Promote maxillary growth: In Class III cases,
headgear can encourage forward growth of the maxilla.
Reposition teeth: By applying forces to the molars,
headgear can help align the dental arches and improve occlusion.
Indications for Use
Class II Malocclusion: To correct overbites and improve
the relationship between the upper and lower teeth.
Class III Malocclusion: To promote the growth of the
maxilla and improve the occlusal relationship.
Crowding: To create space for teeth by retracting the
upper incisors.
Facial Aesthetics: To improve the overall facial
profile and aesthetics by modifying jaw relationships.
Advantages of Headgear
Non-Surgical Option: Provides a way to correct skeletal
discrepancies without the need for surgical intervention.

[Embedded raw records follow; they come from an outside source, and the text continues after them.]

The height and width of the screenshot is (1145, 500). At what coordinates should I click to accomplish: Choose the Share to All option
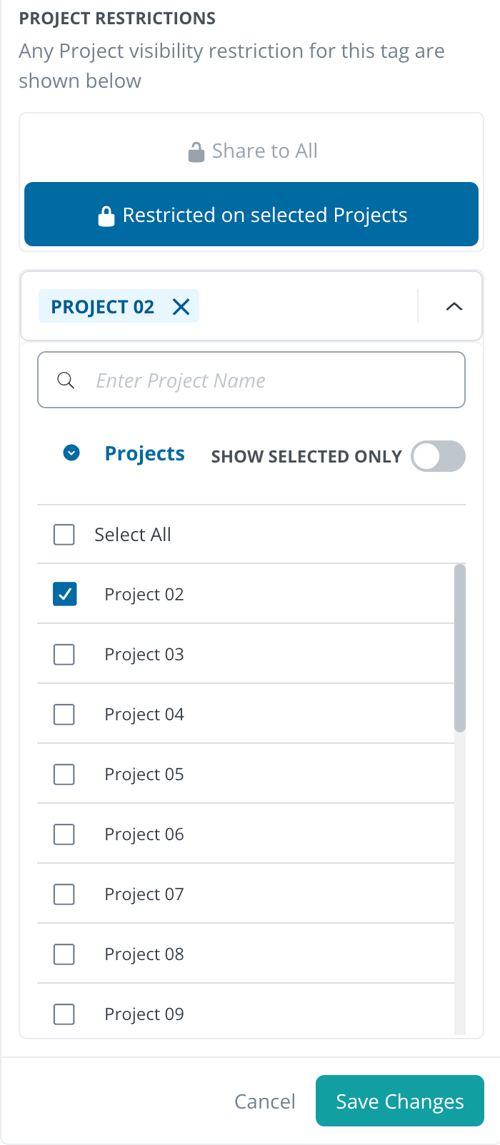[x=251, y=151]
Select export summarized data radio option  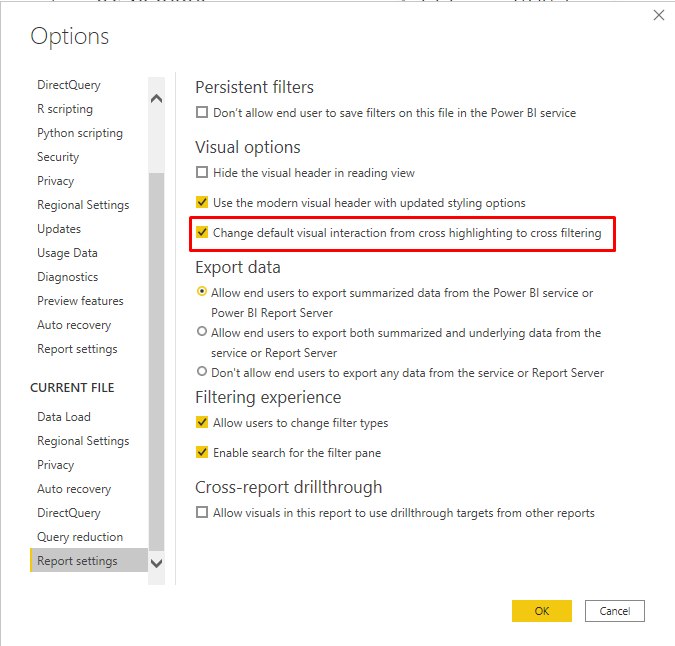click(201, 291)
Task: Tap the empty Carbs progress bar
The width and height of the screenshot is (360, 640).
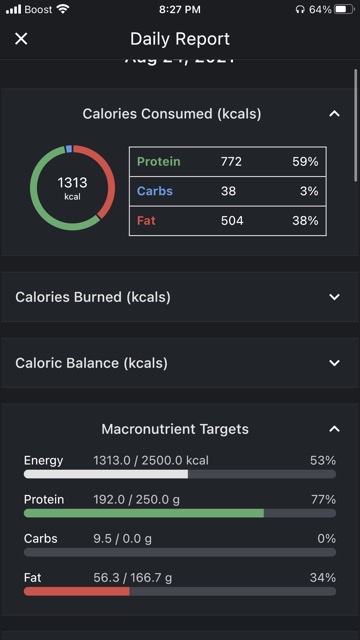Action: coord(180,552)
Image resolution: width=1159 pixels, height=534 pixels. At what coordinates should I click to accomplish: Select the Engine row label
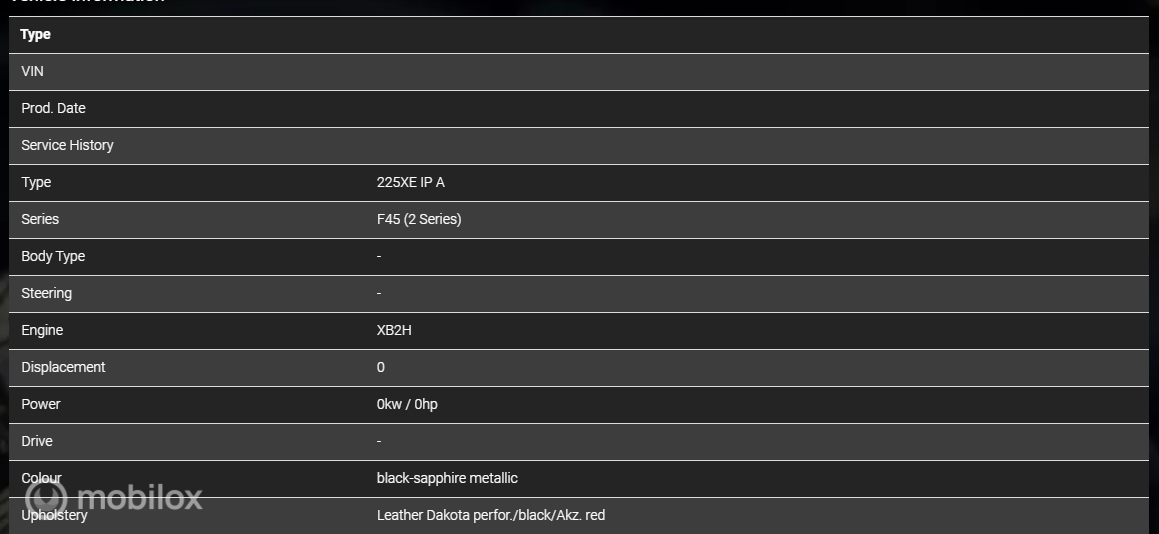point(42,330)
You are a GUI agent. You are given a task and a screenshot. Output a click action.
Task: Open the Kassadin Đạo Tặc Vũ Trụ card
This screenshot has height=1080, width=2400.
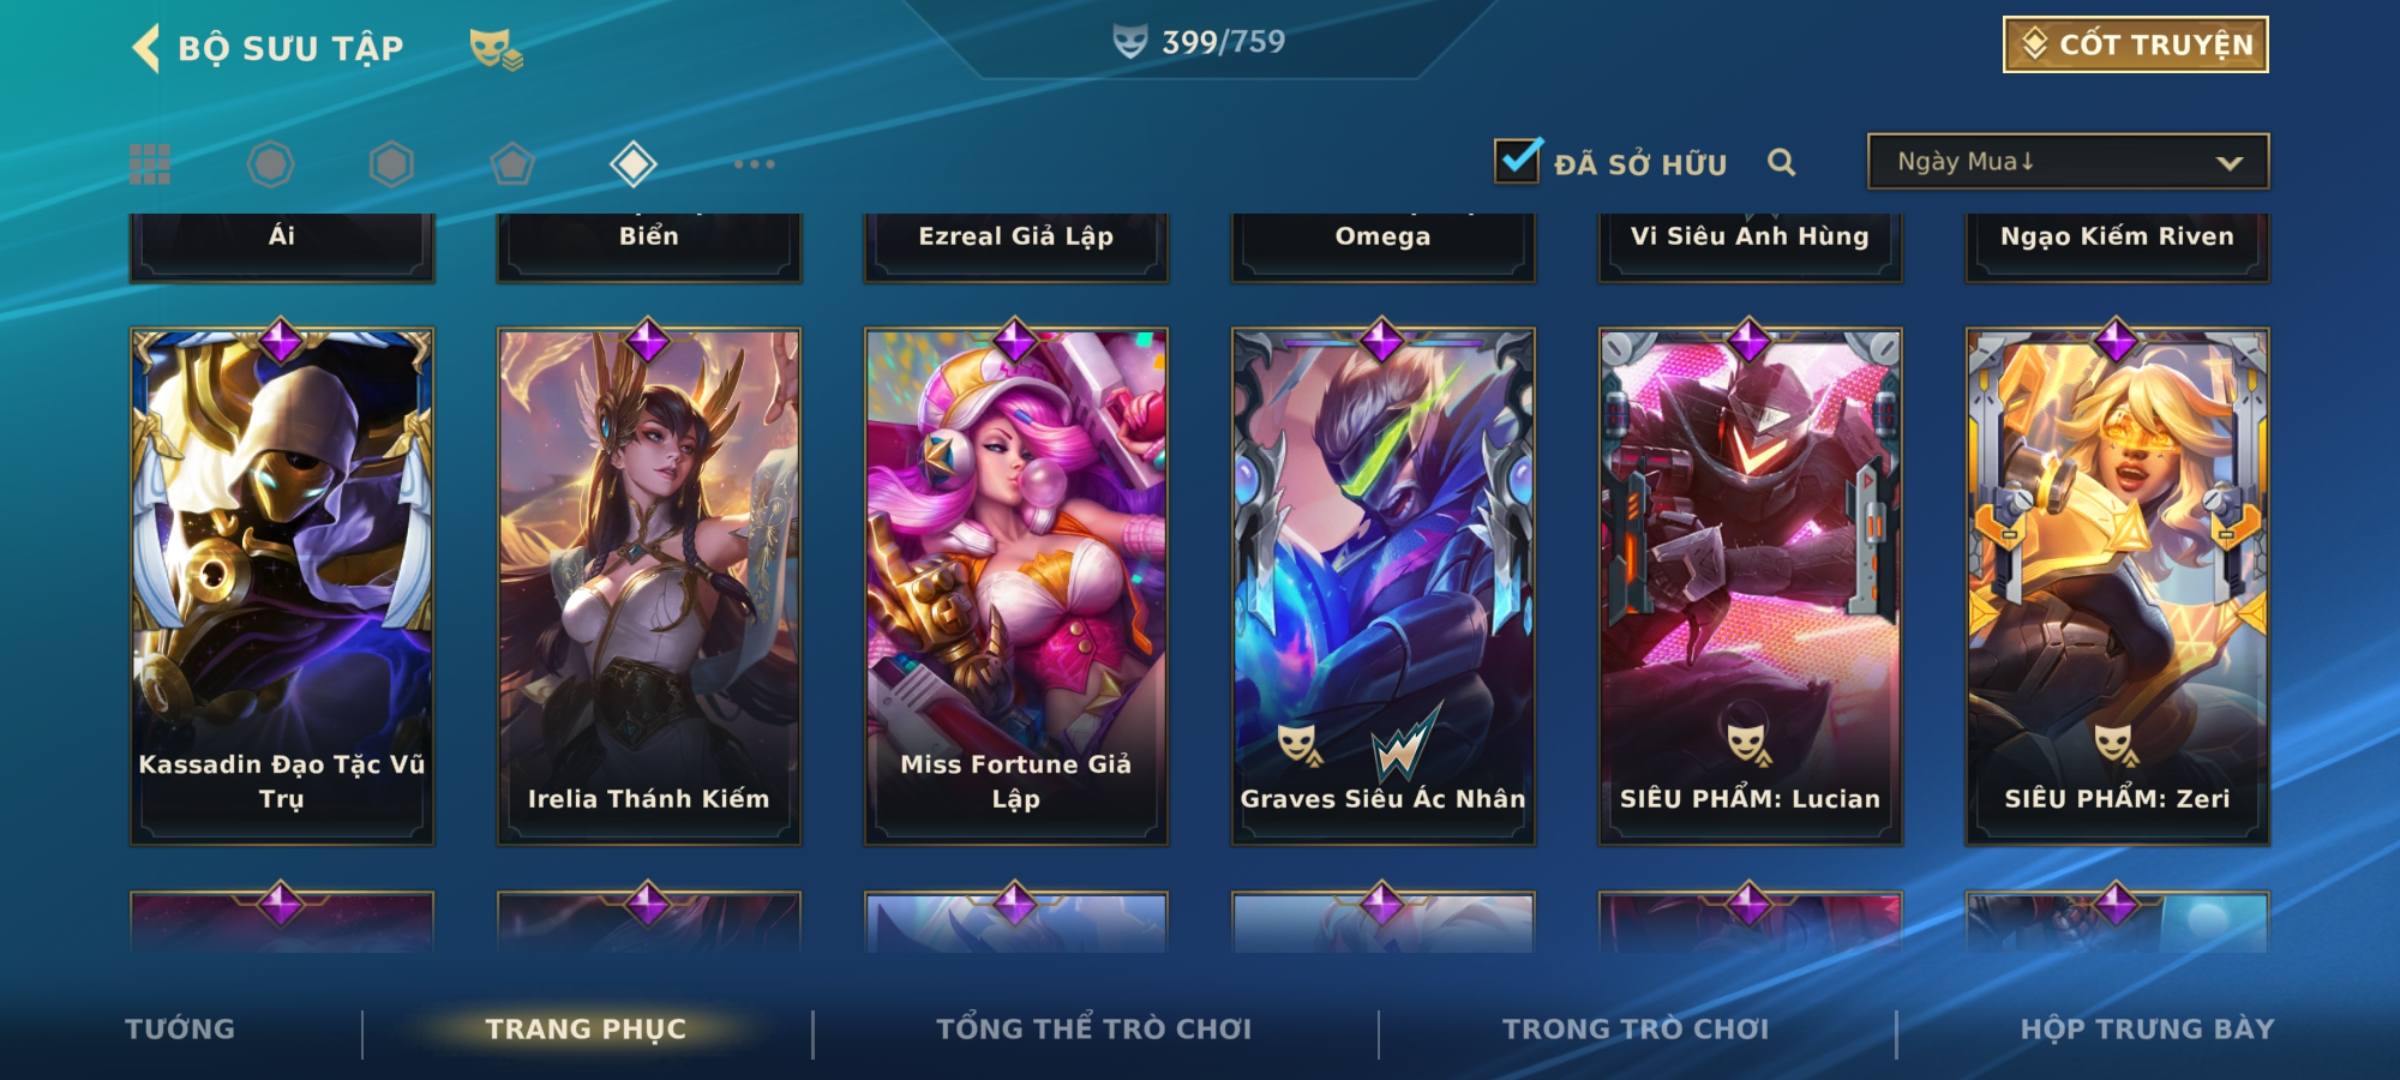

Effective for Growth Modification: Particularly useful
in growing patients, as it can influence the growth of the jaws.
Improves Aesthetics: Can enhance facial aesthetics by
correcting jaw relationships and improving the smile.
Limitations of Headgear
Patient Compliance: The effectiveness of headgear
relies heavily on patient compliance. Patients must wear the appliance as
prescribed (often 12-14 hours a day) for optimal results.
Discomfort: Patients may experience discomfort or
soreness when first using headgear, which can affect compliance.
Adjustment Period: It may take time for patients to
adjust to wearing headgear, and they may need guidance on how to use it
properly.
Limited Effectiveness in Adults: While headgear is
effective in growing patients, its effectiveness may be limited in adults
due to the maturity of the skeletal structures.